I say no to End-of-Year Profit Sharing for several reasons. For one, the profitability of the company is subject to interpretation and manipulation, it is not a simple and provable number. The way I post expenses using accrual, percent completion, cash or GAAP (Generically Accepted Accounting Principles – yuck) accounting will yield different assessments of my profitability. I may delay or accelerate collections or expenses at the end of December to change my profit and tax picture. I may prefer to hold on to retained earnings to strengthen the company as we head into a slow period rather than distribute taxable profits to myself or my crew.

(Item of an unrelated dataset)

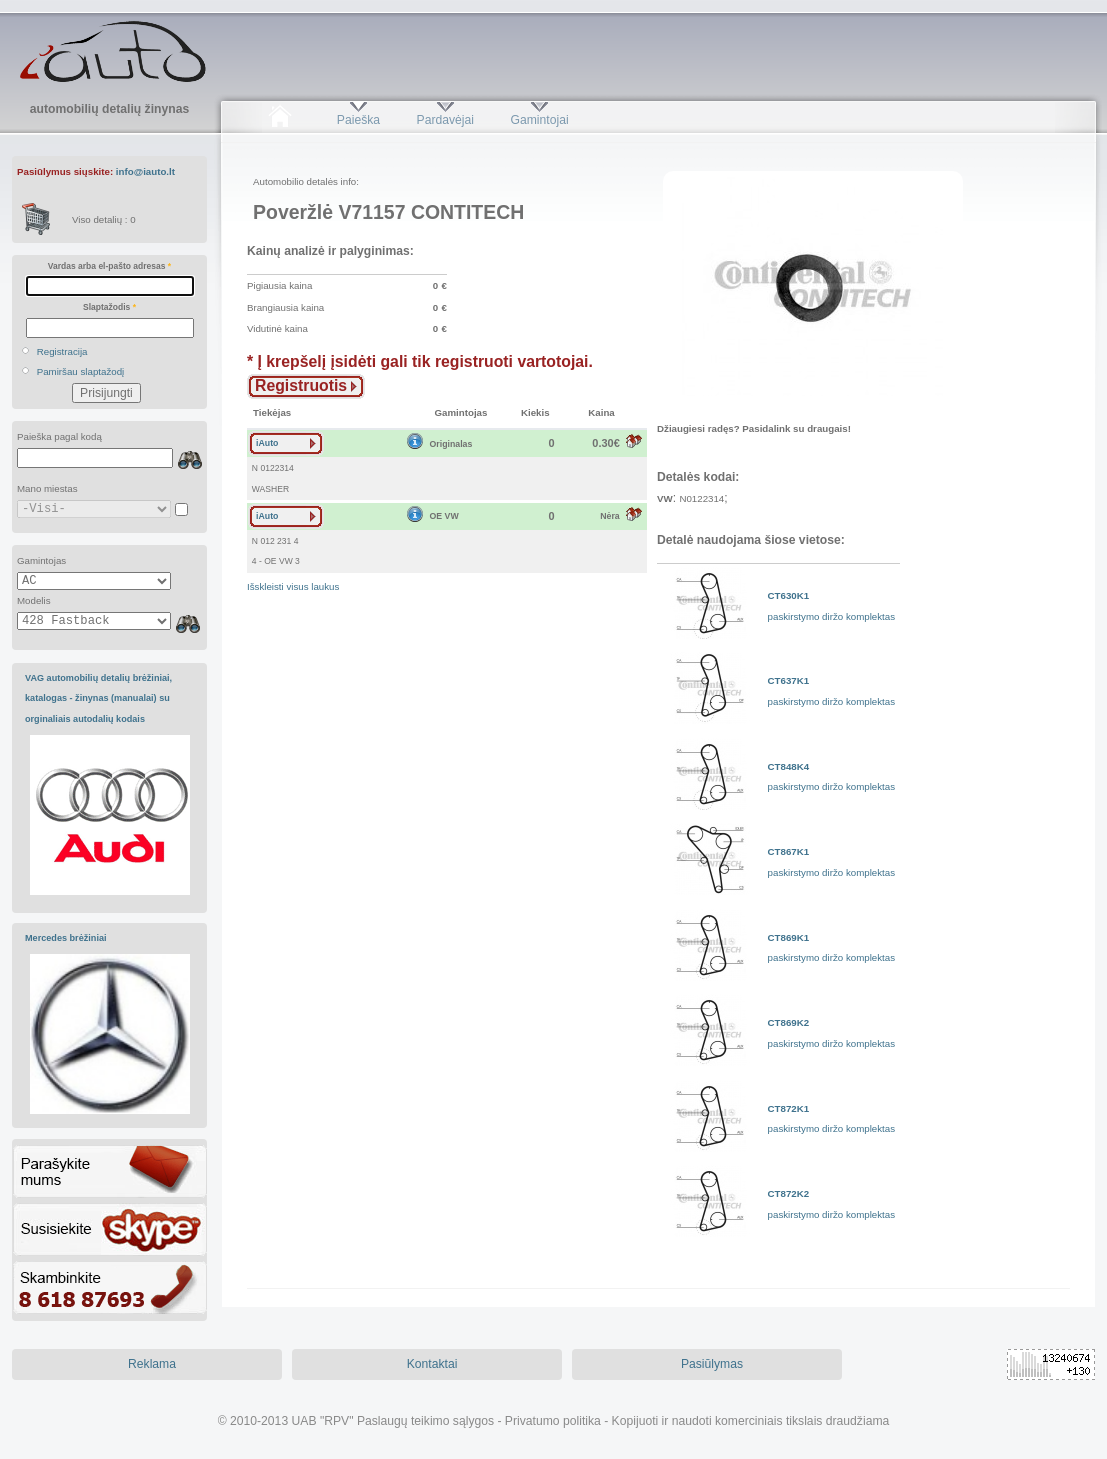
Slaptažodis (109, 307)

At New Years I may be just too busy to take the time to do end-of-year accounting right away but the crew still need to be rewarded for their efforts.
So my decision about the total disbursement amount is based not on the profitability of the company but on the amount I feel is safe to distribute based on my assessment of the financial health of the company looking forward as far as I can see based on the information at hand It’s tempered by my assessment of the performance of the team as a whole but the 60/40 ratio is fixed, if there’s enough for me there’s enough to share. Regardless of how I figure it, the best time to disburse an end-of-year bonus is well before the end of the year.
I give Thanksgiving bonuses.
The kind of people I want to have in my company are bighearted people who want nothing more than to provide for their loved ones as best they are able. To these folks, the holiday season is a time when they are tempted to overextend themselves to give to their families. I give them their bonuses before the holiday season so that they will know what they have to spend and be less likely to have regrets come January. This also makes them more likely to praise the company at family and social gatherings, and just telling all their friends and relations how much they are appreciated at work makes them more likely to carry a positive attitude in their daily work ethic when January comes around. That positive attitude is what I’m hoping to cultivate and it, along with smart estimates and business systems, are what will result in a profitable year and healthy profit sharing checks.
I don’t give Christmas bonuses because, in the big picture, Thanksgiving bonuses yield a higher return on investment for my company. And it feels right to me; I get to show thanks to them for pulling together and helping achieve another profitable year, and they get to feel thankful for having a team that appreciates them. A win-win proposition all around.